**What is needed:** Rewrite the material below, substituting "Deselect" for "Uncheck" everywhere and leaving everything else unchanged.
━━━ Material shown ━━━
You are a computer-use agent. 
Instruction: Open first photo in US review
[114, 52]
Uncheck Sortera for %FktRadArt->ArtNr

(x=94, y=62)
━━━
**Written solution:**
You are a computer-use agent. 
Instruction: Open first photo in US review
[114, 52]
Deselect Sortera for %FktRadArt->ArtNr

(x=94, y=62)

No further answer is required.